**What the exercise asks**. Write the rows below as a Markdown table with the columns "Line No." and "Text": one table row per line, numbered in order, with blank lines skipped. Leave the pictures out.

Word and position data for items:
---
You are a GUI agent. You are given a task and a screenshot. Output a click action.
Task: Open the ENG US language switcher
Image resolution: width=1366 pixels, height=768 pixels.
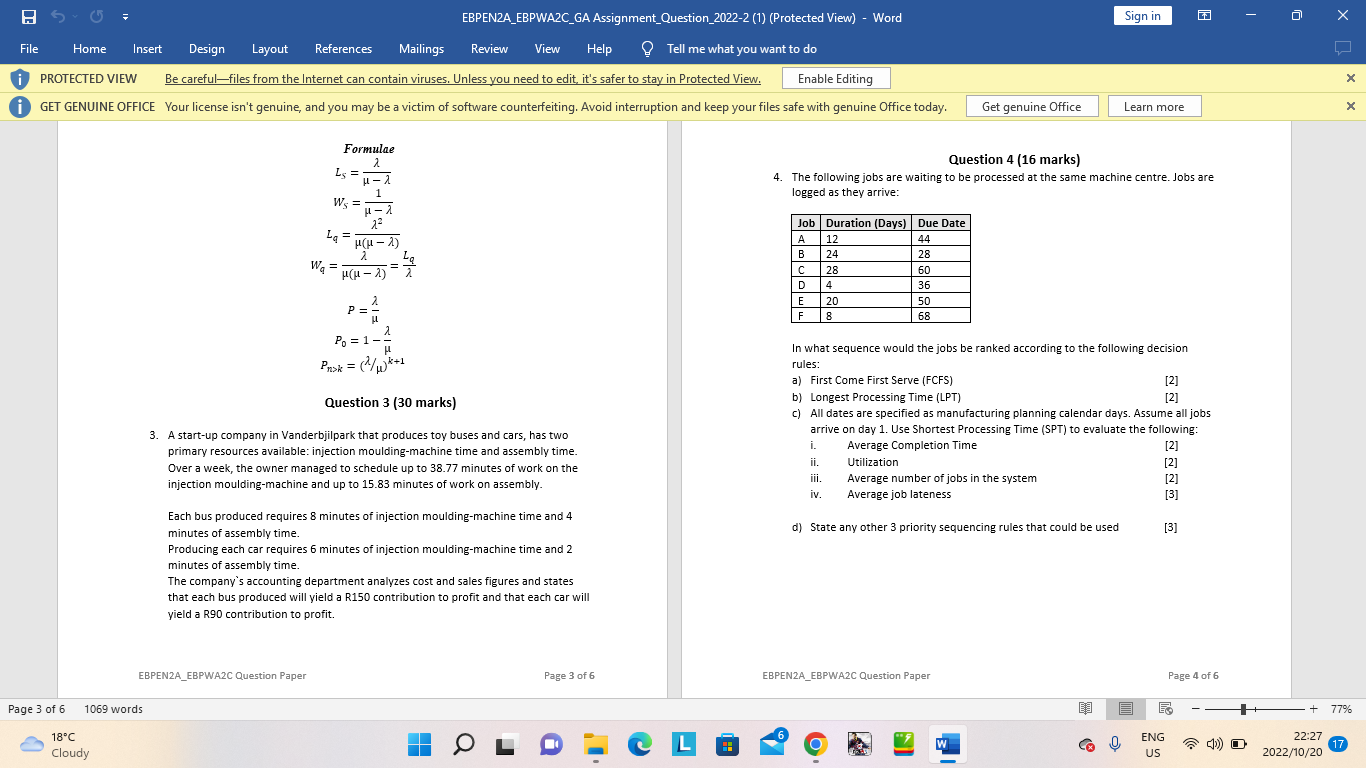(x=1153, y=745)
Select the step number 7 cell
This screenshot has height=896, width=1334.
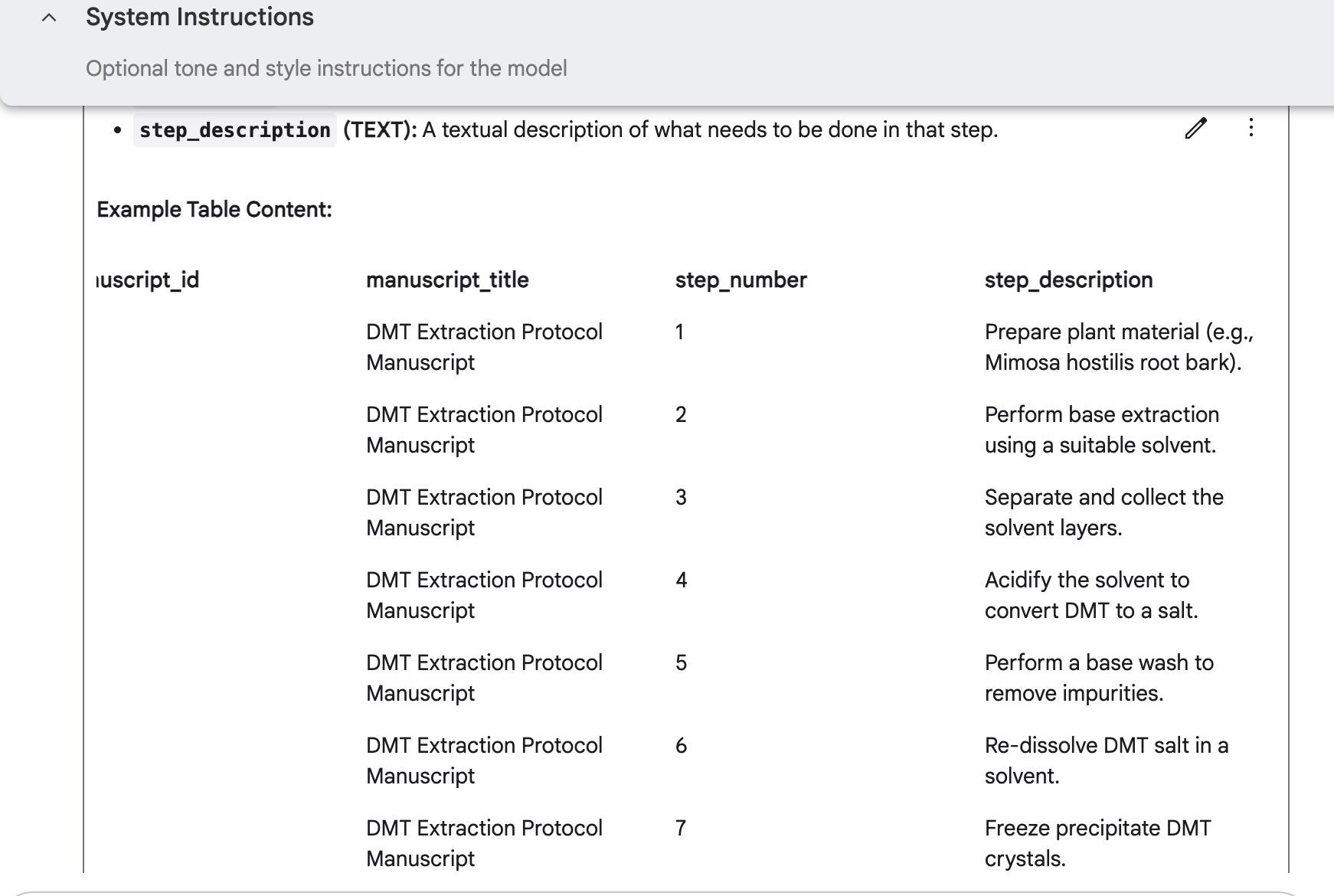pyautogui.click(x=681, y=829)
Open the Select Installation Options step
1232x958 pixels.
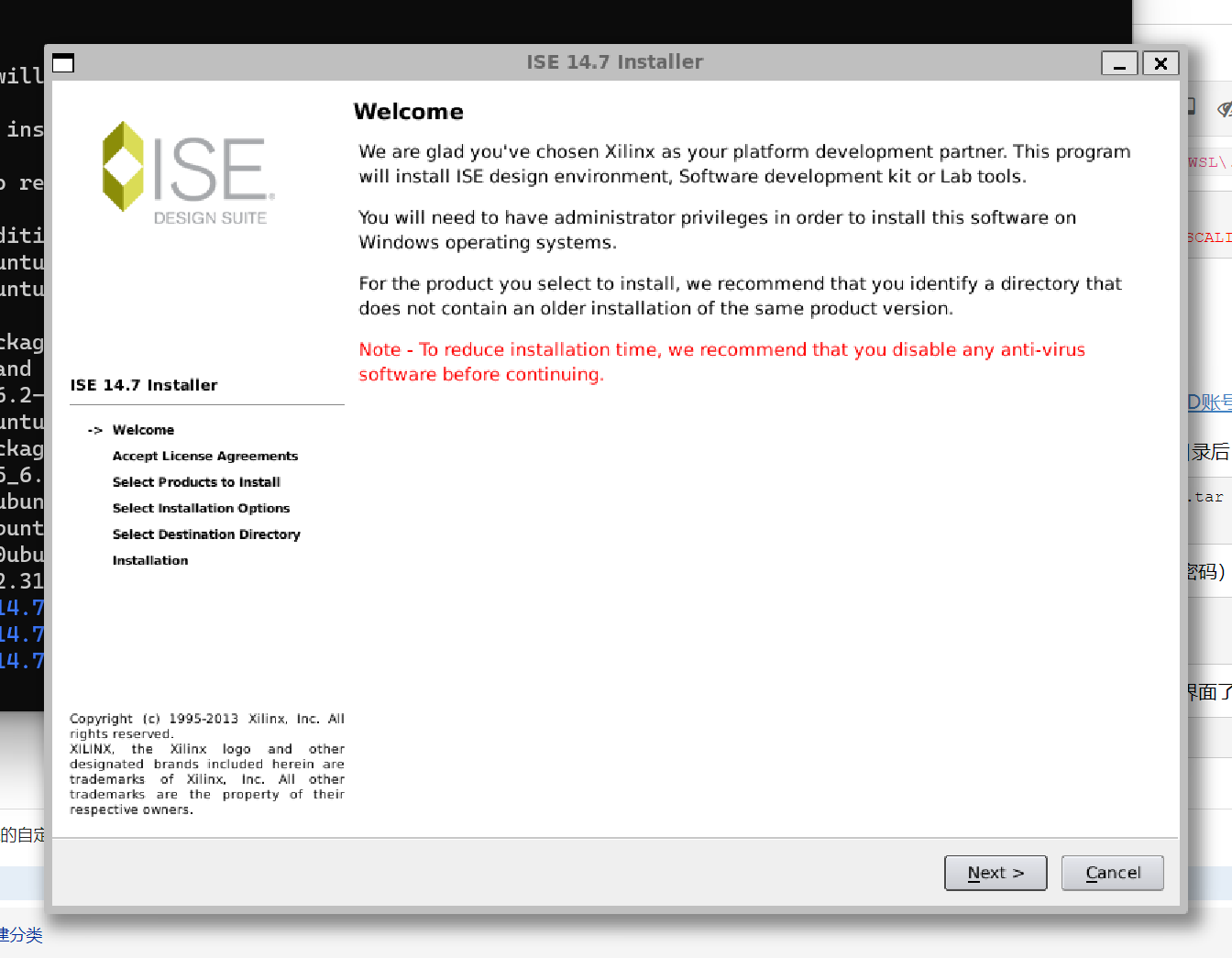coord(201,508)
---
**The response**.
| Line No. | Text |
|---|---|
| 1 | You are a GUI agent. You are given a task and a screenshot. Output a click action. |
| 2 | Task: Open the ENG US language switcher |
| 3 | Image resolution: width=1366 pixels, height=768 pixels. |
| 4 | (x=1153, y=745) |
| 5 | Select the step number 7 cell |
| 6 | This screenshot has height=896, width=1334. |
| 7 | pyautogui.click(x=681, y=829) |
| 8 | Open the Select Installation Options step |
| 9 | 1232x958 pixels. |
| 10 | coord(201,508) |